Textauszug:
# # #

Alle profitierten vom Aufschwung vor Corona

Tübinger Wirtschaftsstudie zum Armutsbericht der Bundesregierung: Bis 2020 stiegen die Nettoeinkommen ‒ An der Einkommensverteilung ändert sich dennoch wenig

Der lange anhaltende Aufschwung des Arbeitsmarktes nach 2005 hat vor allem den unteren Einkommensbereichen der Gesellschaft finanzielle Zuwächse beschert und zu einer gleichmäßigeren Einkommensverteilung beigetragen. Diesen Effekten wirkten allerdings andere Entwicklungen entgegen, wie beispielsweise die nach 2010 gestiegene Einwanderung sowie die stärkere Differenzierung der Gesellschaft nach Bildungsabschlüssen und Arbeitserfahrung. Das zeigen Tübinger Wirtschaftswissenschaftler in einer Studie für den aktuellen Armuts- und Reichtumsbericht der Bundesregierung. Die dem Bericht zugrunde liegenden Begleitstudien wurden bereits auf der Internetseite des Bundesministeriums für Arbeit und Soziales veröffentlicht.

Eine Studie von Forschern der Universität Tübingen und des Tübinger Instituts für Angewandte Wirtschaftsforschung (IAW) für den 6. Armuts- und Reichtumsbericht der Bundesregierung belegt: Durch den Arbeitsmarktaufschwung nach 2005 entstanden über weite Bereiche der Einkommensverteilung deutliche Einkommenszuwächse. Der Beschäftigungsaufschwung wurde durch steigende Vollzeitbeschäftigung von Männern und Frauen, aber in noch stärkerem Maße durch steigende Teilzeitbeschäftigung von Frauen getragen.

# # #

Datenübersicht:
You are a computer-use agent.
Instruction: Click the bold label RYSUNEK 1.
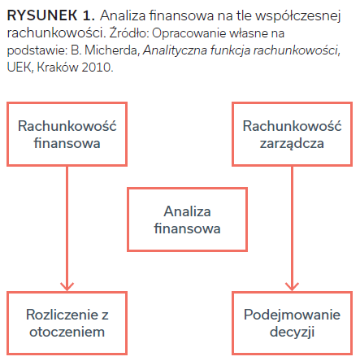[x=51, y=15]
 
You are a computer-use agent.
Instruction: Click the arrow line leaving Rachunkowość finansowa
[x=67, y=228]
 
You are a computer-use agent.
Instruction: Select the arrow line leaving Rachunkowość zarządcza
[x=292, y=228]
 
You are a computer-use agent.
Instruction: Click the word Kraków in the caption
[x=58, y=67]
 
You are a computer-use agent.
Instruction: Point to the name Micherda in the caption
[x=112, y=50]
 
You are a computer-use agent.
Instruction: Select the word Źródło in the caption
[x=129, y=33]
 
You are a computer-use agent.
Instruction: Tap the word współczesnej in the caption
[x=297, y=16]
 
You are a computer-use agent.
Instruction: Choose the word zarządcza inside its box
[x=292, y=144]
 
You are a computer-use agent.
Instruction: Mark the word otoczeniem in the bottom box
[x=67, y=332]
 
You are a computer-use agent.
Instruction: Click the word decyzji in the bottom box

# # #

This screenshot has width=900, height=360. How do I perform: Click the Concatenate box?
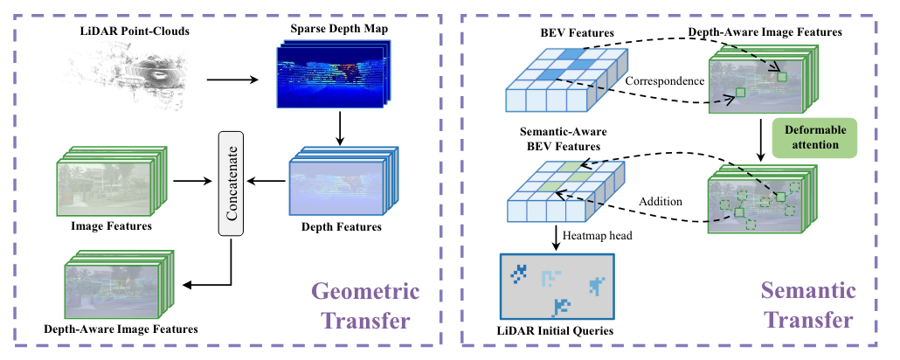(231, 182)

# # #

Zu bearbeitende Aufgaben:
1. Entscheiden Sie, ob die folgenden Aussagen mit dem Textauszug übereinstimmen, und belegen Sie jede Antwort (ja oder nein) mit den maßgeblichen Worten des Textes im genauen Wortlaut. (a) Der Arbeitsmarktaufschwung nach 2005 brachte vor allem den unteren Einkommensbereichen finanzielle Zuwächse. (b) Der Beschäftigungsaufschwung wurde am stärksten durch steigende Vollzeitbeschäftigung von Männern getragen. (c) Die Begleitstudien zum Bericht sind noch nicht veröffentlicht.
2. Geben Sie den Abschnitt des Textauszugs von „Tübinger Wirtschaftsstudie zum“ bis einschließlich „und Soziales veröffentlicht.“ unverändert wieder.

Vollständige Lösungen:
1.
(a) Ja: „Der lange anhaltende Aufschwung des Arbeitsmarktes nach 2005 hat vor allem den unteren Einkommensbereichen der Gesellschaft finanzielle Zuwächse beschert“
(b) Nein: „aber in noch stärkerem Maße durch steigende Teilzeitbeschäftigung von Frauen getragen“
(c) Nein: „Die dem Bericht zugrunde liegenden Begleitstudien wurden bereits auf der Internetseite des Bundesministeriums für Arbeit und Soziales veröffentlicht.“

2.
Tübinger Wirtschaftsstudie zum Armutsbericht der Bundesregierung: Bis 2020 stiegen die Nettoeinkommen ‒ An der Einkommensverteilung ändert sich dennoch wenig

Der lange anhaltende Aufschwung des Arbeitsmarktes nach 2005 hat vor allem den unteren Einkommensbereichen der Gesellschaft finanzielle Zuwächse beschert und zu einer gleichmäßigeren Einkommensverteilung beigetragen. Diesen Effekten wirkten allerdings andere Entwicklungen entgegen, wie beispielsweise die nach 2010 gestiegene Einwanderung sowie die stärkere Differenzierung der Gesellschaft nach Bildungsabschlüssen und Arbeitserfahrung. Das zeigen Tübinger Wirtschaftswissenschaftler in einer Studie für den aktuellen Armuts- und Reichtumsbericht der Bundesregierung. Die dem Bericht zugrunde liegenden Begleitstudien wurden bereits auf der Internetseite des Bundesministeriums für Arbeit und Soziales veröffentlicht.